Serval Site!

The venerable fastbin dup attack is one of several ways to abuse the standard glibc malloc allocator that has been around for pretty much forever. By utilising a double free, an attacker is able to coerce the allocator into returning a (mostly) arbitrary chunk. After years of updates, it has not changed much.

Recently I had been looking at a CTF problem and found that the fastbin attack has an interesting subtlety due interactions with the tcache, which allows for a marginally better primitive.

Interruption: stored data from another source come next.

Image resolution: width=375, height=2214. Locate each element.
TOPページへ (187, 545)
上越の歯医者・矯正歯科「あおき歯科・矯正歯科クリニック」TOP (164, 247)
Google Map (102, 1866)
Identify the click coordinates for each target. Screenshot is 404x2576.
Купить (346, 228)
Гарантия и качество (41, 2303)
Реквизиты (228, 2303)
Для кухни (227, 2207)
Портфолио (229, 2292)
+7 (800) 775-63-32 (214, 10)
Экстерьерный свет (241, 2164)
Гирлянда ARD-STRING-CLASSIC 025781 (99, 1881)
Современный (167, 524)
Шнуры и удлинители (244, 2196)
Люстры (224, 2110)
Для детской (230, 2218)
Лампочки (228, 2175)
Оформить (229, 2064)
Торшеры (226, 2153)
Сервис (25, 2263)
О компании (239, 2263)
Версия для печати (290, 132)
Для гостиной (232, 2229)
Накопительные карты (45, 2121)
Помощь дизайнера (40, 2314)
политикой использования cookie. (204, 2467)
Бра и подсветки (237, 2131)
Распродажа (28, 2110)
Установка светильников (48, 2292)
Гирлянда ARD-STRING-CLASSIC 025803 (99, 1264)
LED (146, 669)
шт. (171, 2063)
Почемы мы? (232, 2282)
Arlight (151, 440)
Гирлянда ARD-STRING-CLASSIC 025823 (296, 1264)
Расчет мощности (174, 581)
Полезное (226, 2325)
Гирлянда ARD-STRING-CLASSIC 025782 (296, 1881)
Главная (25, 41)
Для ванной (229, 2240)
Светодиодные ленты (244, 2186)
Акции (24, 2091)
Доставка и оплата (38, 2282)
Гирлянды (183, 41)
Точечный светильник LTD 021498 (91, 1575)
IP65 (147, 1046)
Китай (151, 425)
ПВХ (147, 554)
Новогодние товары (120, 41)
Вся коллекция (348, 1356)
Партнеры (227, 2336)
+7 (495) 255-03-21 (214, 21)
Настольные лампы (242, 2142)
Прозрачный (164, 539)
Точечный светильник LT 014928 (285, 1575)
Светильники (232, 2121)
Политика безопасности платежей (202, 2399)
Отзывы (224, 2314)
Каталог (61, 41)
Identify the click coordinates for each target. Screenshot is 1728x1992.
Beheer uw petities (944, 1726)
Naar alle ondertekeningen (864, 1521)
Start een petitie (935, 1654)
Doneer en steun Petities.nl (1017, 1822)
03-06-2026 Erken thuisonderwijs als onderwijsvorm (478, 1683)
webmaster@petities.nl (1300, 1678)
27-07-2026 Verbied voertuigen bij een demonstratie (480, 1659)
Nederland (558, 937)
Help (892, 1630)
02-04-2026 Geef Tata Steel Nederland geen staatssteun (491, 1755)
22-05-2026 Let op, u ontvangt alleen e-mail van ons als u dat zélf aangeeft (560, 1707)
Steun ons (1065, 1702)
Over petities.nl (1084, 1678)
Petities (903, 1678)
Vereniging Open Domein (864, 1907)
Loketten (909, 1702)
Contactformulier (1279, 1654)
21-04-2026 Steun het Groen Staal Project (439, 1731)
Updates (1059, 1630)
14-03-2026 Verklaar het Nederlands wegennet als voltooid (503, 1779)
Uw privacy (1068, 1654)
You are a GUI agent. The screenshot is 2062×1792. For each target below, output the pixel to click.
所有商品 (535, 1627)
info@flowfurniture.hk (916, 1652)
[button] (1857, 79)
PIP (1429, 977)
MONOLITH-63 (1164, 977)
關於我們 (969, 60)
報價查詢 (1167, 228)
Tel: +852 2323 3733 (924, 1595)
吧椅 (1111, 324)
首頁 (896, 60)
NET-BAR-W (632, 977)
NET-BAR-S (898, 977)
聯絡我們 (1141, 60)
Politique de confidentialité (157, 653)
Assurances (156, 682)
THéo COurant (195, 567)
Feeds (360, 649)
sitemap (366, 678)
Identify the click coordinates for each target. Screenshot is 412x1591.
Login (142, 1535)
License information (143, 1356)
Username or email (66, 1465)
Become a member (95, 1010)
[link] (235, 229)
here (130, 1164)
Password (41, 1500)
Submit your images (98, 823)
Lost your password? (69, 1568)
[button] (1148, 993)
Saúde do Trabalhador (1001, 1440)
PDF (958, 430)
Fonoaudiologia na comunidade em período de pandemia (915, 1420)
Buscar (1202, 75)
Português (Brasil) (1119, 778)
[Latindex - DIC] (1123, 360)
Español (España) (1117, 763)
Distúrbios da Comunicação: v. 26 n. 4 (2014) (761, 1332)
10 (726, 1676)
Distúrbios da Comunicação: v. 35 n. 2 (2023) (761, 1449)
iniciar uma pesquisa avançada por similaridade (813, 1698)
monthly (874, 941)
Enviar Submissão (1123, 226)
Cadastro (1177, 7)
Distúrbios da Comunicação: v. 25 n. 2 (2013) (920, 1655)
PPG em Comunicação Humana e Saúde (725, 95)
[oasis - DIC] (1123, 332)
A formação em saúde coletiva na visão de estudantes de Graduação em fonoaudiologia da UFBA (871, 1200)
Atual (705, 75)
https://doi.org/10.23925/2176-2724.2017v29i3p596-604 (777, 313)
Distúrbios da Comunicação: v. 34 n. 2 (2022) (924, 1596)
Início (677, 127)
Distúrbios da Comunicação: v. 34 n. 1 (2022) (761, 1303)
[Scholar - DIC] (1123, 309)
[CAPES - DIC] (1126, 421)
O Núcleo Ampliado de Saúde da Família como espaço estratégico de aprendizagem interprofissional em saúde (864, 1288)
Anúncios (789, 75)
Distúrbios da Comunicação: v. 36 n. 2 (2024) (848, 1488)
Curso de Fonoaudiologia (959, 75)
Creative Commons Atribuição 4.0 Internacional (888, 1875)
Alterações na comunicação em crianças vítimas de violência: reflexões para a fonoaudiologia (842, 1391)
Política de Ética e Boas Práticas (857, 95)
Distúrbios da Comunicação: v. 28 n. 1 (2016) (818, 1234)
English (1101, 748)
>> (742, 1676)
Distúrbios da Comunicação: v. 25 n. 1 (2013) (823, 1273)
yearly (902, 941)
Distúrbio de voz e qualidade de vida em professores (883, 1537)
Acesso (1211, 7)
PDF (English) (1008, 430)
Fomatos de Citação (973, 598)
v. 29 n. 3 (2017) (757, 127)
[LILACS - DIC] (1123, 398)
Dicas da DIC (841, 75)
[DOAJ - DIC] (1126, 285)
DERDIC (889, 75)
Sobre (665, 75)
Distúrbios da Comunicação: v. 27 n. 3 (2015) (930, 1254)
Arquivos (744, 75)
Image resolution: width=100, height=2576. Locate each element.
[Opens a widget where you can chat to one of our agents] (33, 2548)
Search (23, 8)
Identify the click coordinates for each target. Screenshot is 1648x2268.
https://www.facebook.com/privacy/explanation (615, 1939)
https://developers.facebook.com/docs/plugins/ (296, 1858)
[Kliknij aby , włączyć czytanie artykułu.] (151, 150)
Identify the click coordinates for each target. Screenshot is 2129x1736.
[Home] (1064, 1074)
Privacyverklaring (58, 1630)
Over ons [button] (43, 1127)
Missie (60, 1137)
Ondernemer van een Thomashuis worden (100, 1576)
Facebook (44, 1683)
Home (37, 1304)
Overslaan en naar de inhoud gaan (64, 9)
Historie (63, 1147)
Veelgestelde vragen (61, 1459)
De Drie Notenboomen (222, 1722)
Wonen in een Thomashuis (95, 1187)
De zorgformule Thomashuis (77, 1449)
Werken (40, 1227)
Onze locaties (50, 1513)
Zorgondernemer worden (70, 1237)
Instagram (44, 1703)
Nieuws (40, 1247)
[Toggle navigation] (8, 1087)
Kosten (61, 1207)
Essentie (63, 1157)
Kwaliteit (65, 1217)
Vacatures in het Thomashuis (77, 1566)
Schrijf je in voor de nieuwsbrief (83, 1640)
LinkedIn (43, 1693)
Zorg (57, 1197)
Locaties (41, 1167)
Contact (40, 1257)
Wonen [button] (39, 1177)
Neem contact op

Mostly, I just thought it was funny!

The Fastbin Dup

Recall the malloc_chunk structure:

struct malloc_chunk {
  INTERNAL_SIZE_T      mchunk_prev_size;  /* Size of previous chunk (if free).  */
  INTERNAL_SIZE_T      mchunk_size;       /* Size in bytes, including overhead. */

  struct malloc_chunk* fd;         /* double links -- used only if free. */
  struct malloc_chunk* bk;

  /* Only used for large blocks: pointer to next larger size.  */
  struct malloc_chunk* fd_nextsize; /* double links -- used only if free. */
  struct malloc_chunk* bk_nextsize;
};

Source: https://elixir.bootlin.com/glibc/glibc-2.37/source/malloc/malloc.c#L1130

In principle, the fastbin attack relies on a double free to insert the same chunk into the fastbin freelist twice:

void *A = malloc(8);
free(A); // Fastbin: A -> 0
free(A); // Fastbin: A -> A -> ...

Since the fastbin is a singly-linked list, the fd pointer of the the A chunk can be overwritten with an allocation, which (again in principle) causes the next allocation to return a controlled address:

// Fastbin: A -> A -> ...
size_t *B = malloc(8);
*B = (size_t)0xdeadbee0;

// Fastbin: 0xdeadbee0 -> ...
malloc(8); // returns chunk at 0xdeadbee0

Since then, a few mitigations have been put in place against such an attack (we only name those relevant for this article):

The same chunk cannot be freed into the same fastbin twice in a row, done by comparing with the current top of the fastbin:

static void _int_free(mstate av, mchunkptr p, int have_lock) {
  ...
      /* Check that the top of the bin is not the record we are going to
         add (i.e., double free).  */
      if (__builtin_expect (old == p, 0))
        malloc_printerr ("double free or corruption (fasttop)");
      old2 = old;
      p->fd = PROTECT_PTR (&p->fd, old);
  ...

Source: https://elixir.bootlin.com/glibc/glibc-2.37/source/malloc/malloc.c#L4532

This is easily bypassed by inserting a free of a second chunk in-between the two frees of the same chunk.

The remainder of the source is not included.